→ EXTRACT PROVIDED
#####
About Laura Da', Poet Planner
A poet and a public school teacher, Laura Da’ studied creative writing at the University of Washington and the Institute of American Indian Arts. She is the author of the collections "Instruments of the True Measure" (University of Arizona Press, 2018), winner of the Washington State Book Award, and "Tributaries" (University of Arizona Press, 2015), winner of the 2016 American Book Award and the chapbook "The Tecumseh Motel." Her work has appeared in the anthologies "New Poets of Native Nations"(Graywolf Press, 2018) and "Effigies II" (Salt Publishing, 2014). Da’ is the current Poet Laureate of Redmond and a recent writer in residence at Hugo House.
A member of the Eastern Shawnee Tribe, she received a Native American Arts and Cultures Fellowship. Da’ has also been a Made at Hugo House fellow and a Jack Straw fellow. She is a lifetime resident of the Pacific Northwest and lives in Newcastle, Washington, with her husband and son.
More about Poetry in Public:
Poetry in Public—formerly known as Poetry on Buses—celebrates local voices in one of our most vital shared spaces: transit. The most recent theme “Places of Landing” embraces the poetry of our daily lives. It honors the movements, places, and feelings that tell the stories of our days.
#####
→ SUPPLIED DATA

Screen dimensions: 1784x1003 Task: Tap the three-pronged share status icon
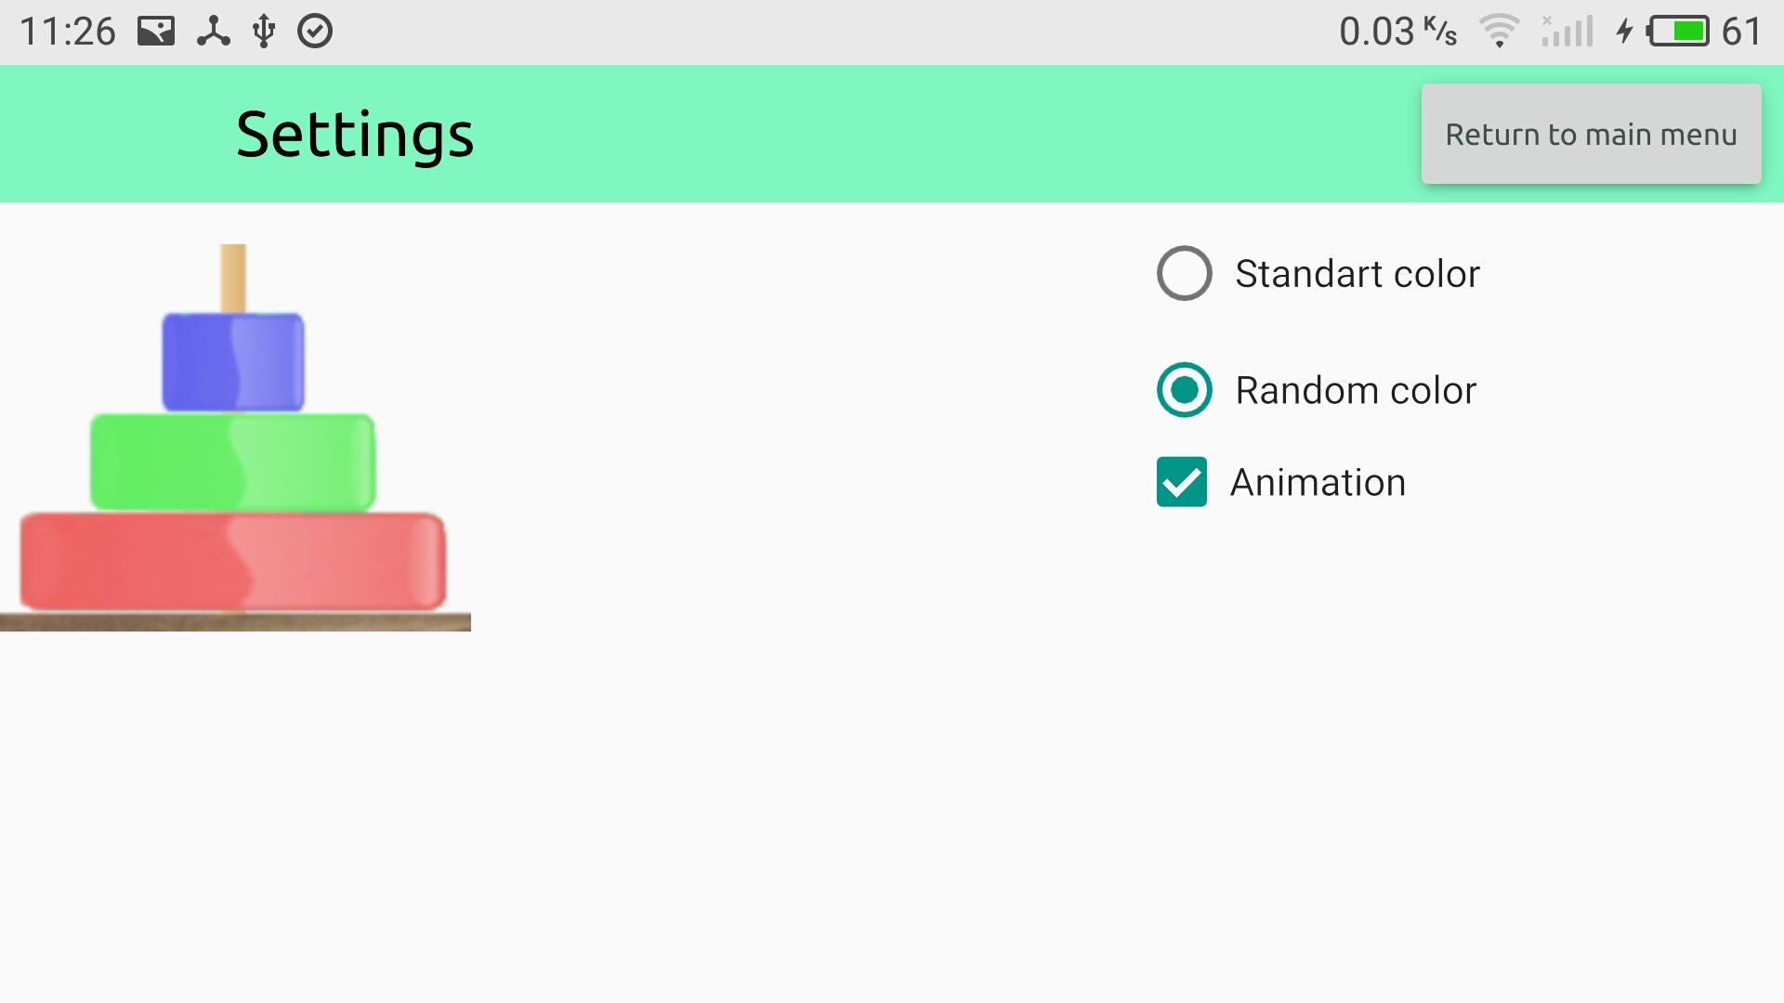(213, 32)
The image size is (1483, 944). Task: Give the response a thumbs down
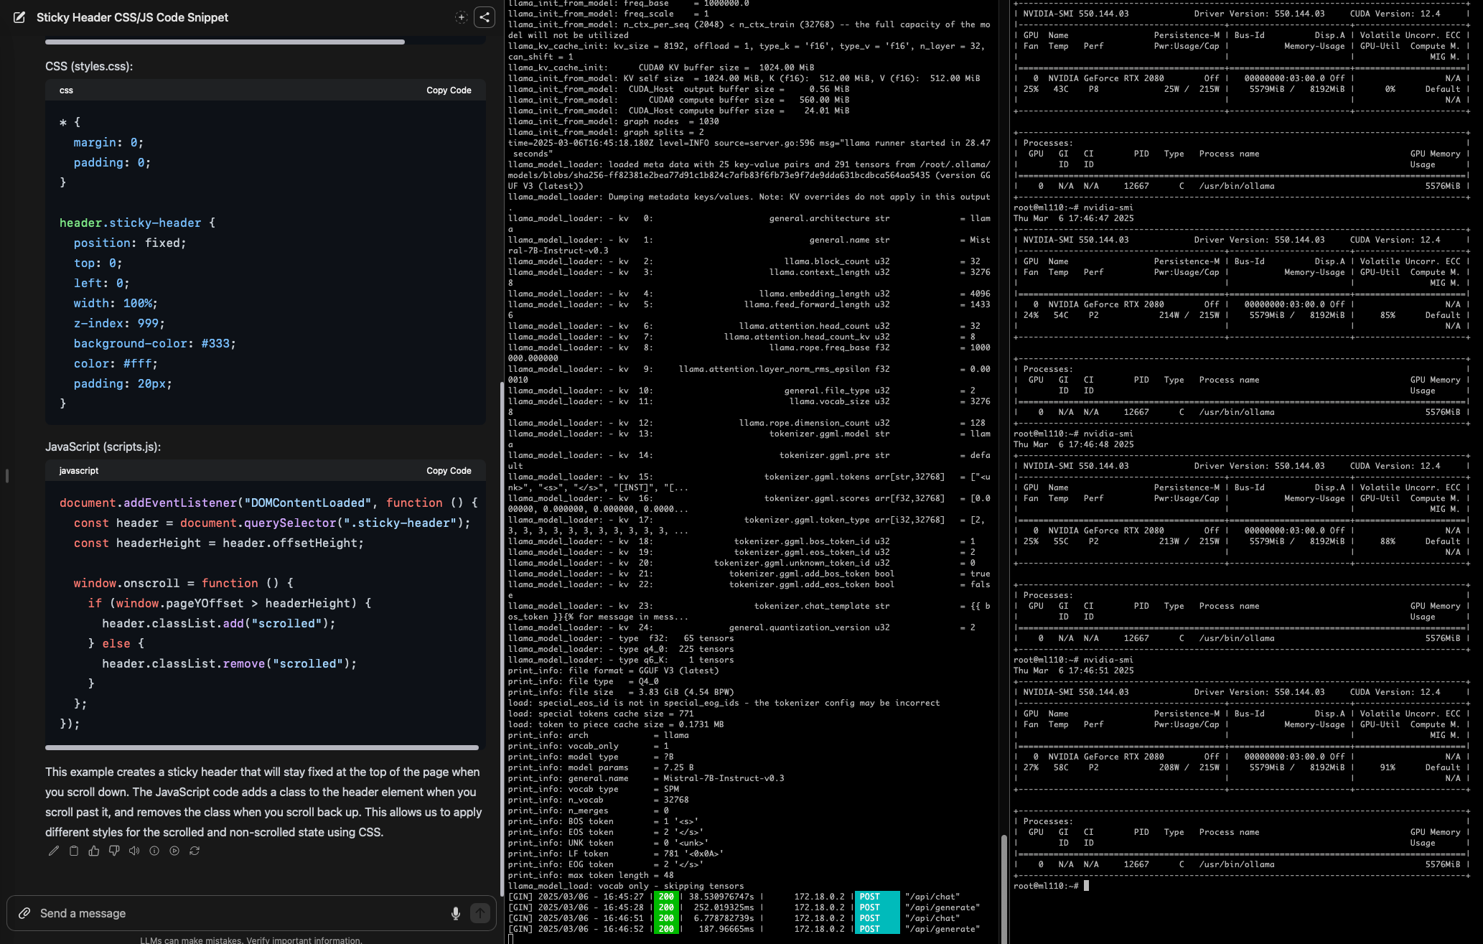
#####
→ SET TASKS
(1) In the profile of Laura Da', copy out the part that opens with the words containing "About Laura Da', Poet" and closes with "at Hugo House.".
(2) Using the profile of Laura Da', decide whether each statement agrees with it, and give yes or no with the deciding words quoted: (a) Da' studied creative writing at the University of Washington. (b) "Tributaries" won the Washington State Book Award. (c) Poetry in Public used to be called Poetry on Buses.

→ SOLUTIONS PER TASK
(1)
About Laura Da', Poet Planner
A poet and a public school teacher, Laura Da’ studied creative writing at the University of Washington and the Institute of American Indian Arts. She is the author of the collections "Instruments of the True Measure" (University of Arizona Press, 2018), winner of the Washington State Book Award, and "Tributaries" (University of Arizona Press, 2015), winner of the 2016 American Book Award and the chapbook "The Tecumseh Motel." Her work has appeared in the anthologies "New Poets of Native Nations"(Graywolf Press, 2018) and "Effigies II" (Salt Publishing, 2014). Da’ is the current Poet Laureate of Redmond and a recent writer in residence at Hugo House.

(2)
(a) Yes: "studied creative writing at the University of Washington and the Institute of American Indian Arts"
(b) No: "Instruments of the True Measure" (University of Arizona Press, 2018), winner of the Washington State Book Award", while "Tributaries" (University of Arizona Press, 2015), winner of the 2016 American Book Award"
(c) Yes: "Poetry in Public—formerly known as Poetry on Buses"